There are 3 versions of PROPEL: PROPEL for the ethmoid sinus, PROPEL Mini for the ethmoid sinus and frontal sinus opening, and PROPEL Contour for the frontal and maxillary sinus ostia. All of them have a syringe-style delivery mechanism, a sheath and distal tip. The sheath and distal tip vary in length depending on the different anatomies of sinus sites where they are used. Additional tools may be provided depending on the variant. The sinus implant is delivered to the sinus site through the nostrils and opens out once it's in place. The implant itself is designed to dissolve within 30 to 45 days.
Innovations
The innovative aspects of the technology are that it is both a spacer and an inflammatory drug delivery device. The company claims this helps reduce the need for postoperative intervention, including surgery and oral corticosteroids, by reducing inflammation, polyposis and middle turbinate lateralisation.
Current care pathway
Current guidance concentrates on surgery and treatments before surgery. There are no guidelines on post-surgical interventions.

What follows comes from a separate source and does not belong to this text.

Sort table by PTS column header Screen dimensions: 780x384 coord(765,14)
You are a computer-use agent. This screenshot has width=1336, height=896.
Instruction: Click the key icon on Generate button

Maintenance therapies maintain the sinus opening created by surgery. They include nasal irrigation with a saline solution and intranasal corticosteroids (for example, mometasone or fluticasone) for up to 3 months.
Follow up should be tailored to individual patient needs and may be influenced by other factors such as allergies and comorbidities. There is no significant evidence to support frequent postoperative debridement of sinus cavities.
The following publications have been identified as relevant to this care pathway:
Population, setting and intended user
The technology would be used by surgeons for people with chronic rhinosinusitis, immediately after endoscopic sinus surgery.
Chronic sinusitis is a common condition estimated to affect around 10% of adults. Prevalence increases with age, and it's more common in women, and people with asthma, chronic obstructive pulmonary disease, or a history of allergies. The company estimates that in England 30,000 people (60,000 implants) could benefit from the procedure each year.
Resource consequences
Three studies reporting economic outcomes related to PROPEL were identified in searches and by the company. Javanbakht et al. (2020) is a cost‑effectiveness analysis undertaken using a UK NHS perspective, but with the clinical parameters taken from a study that was conducted in the US (Han et al. 2012). Rizzo et al. (2016) and Rudmik and Smith (2014) use a US healthcare perspective and report outcomes related to budget impact and cost effectiveness. These studies provide some evidence that over time PROPEL may be associated with similar costs compared to current practice.